Your instructions |
I'd ask you to write out the lines below exactly, with no images.

Data for this task |
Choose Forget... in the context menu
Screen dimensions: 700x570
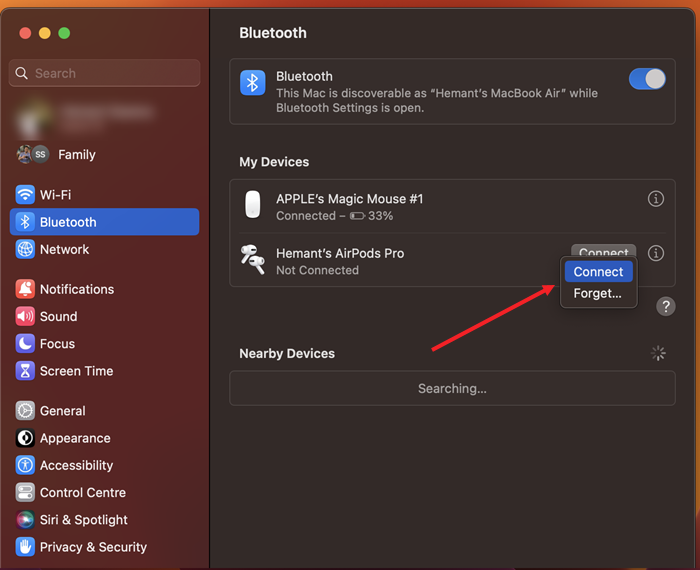click(x=597, y=293)
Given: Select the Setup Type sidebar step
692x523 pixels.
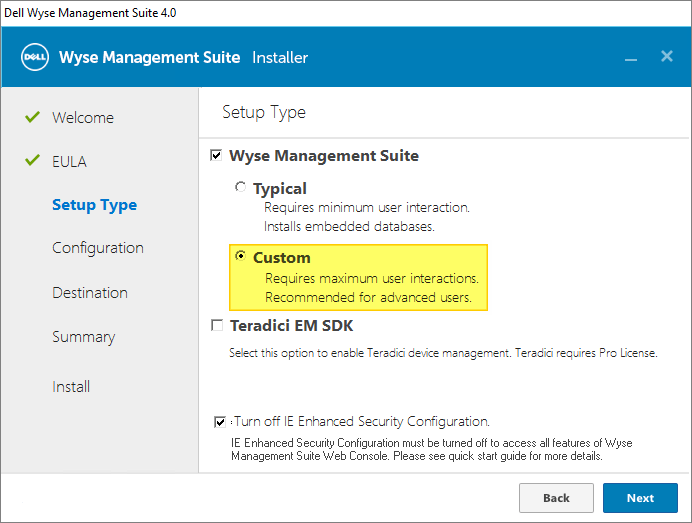Looking at the screenshot, I should 94,205.
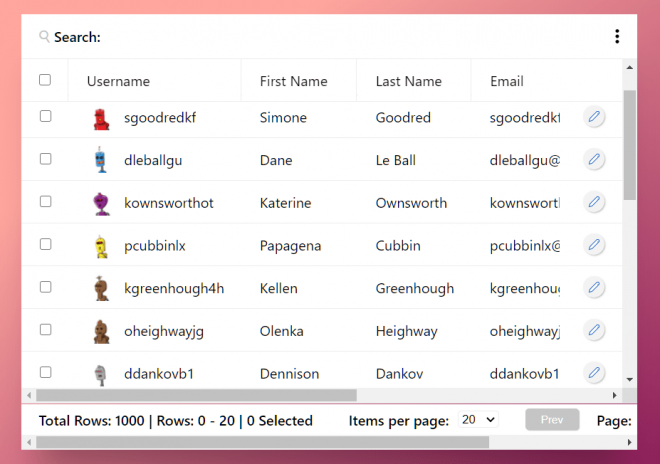This screenshot has width=660, height=464.
Task: Edit the sgoodredkf row with pencil icon
Action: [594, 117]
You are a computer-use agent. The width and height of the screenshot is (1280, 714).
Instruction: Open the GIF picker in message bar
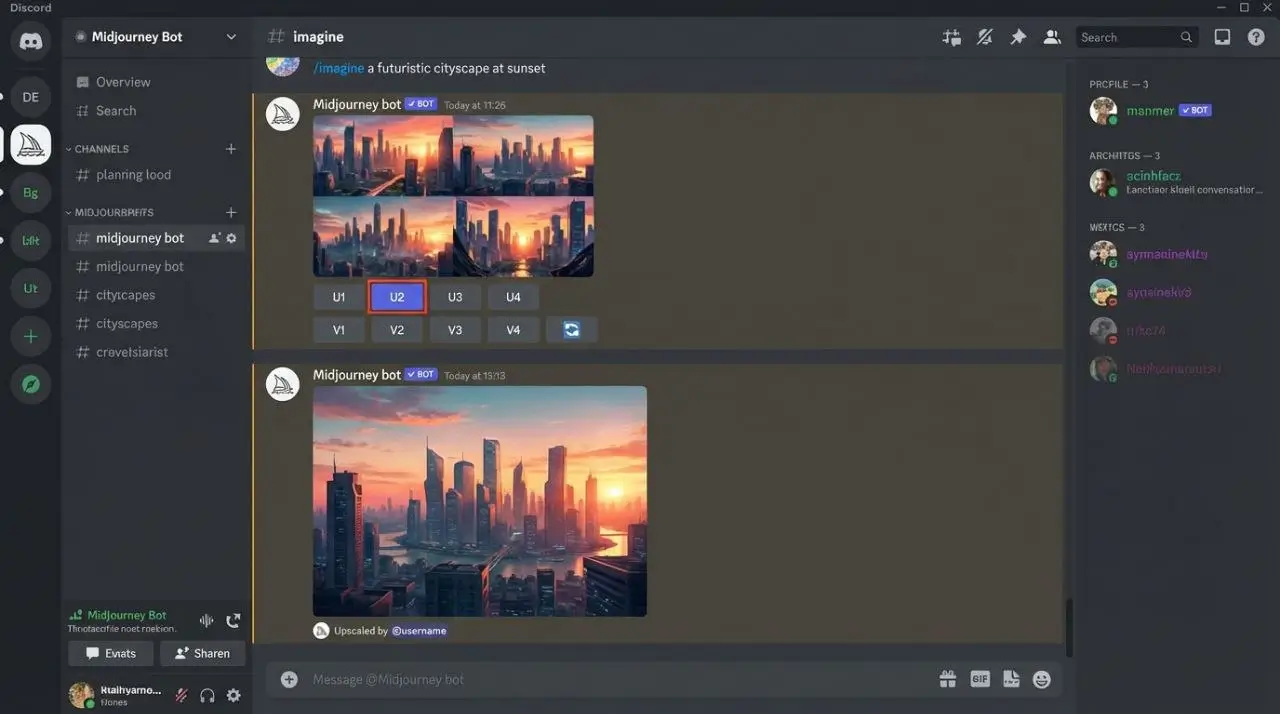(x=979, y=678)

Finished task |
Choose Forget... in the context menu
Screen dimensions: 700x570
click(x=597, y=293)
Given: Select the Setup Type sidebar step
692x523 pixels.
Looking at the screenshot, I should 94,205.
This screenshot has width=660, height=464.
Task: Edit the sgoodredkf row with pencil icon
Action: [594, 117]
You are a computer-use agent. The width and height of the screenshot is (1280, 714).
Instruction: Open the GIF picker in message bar
(x=979, y=678)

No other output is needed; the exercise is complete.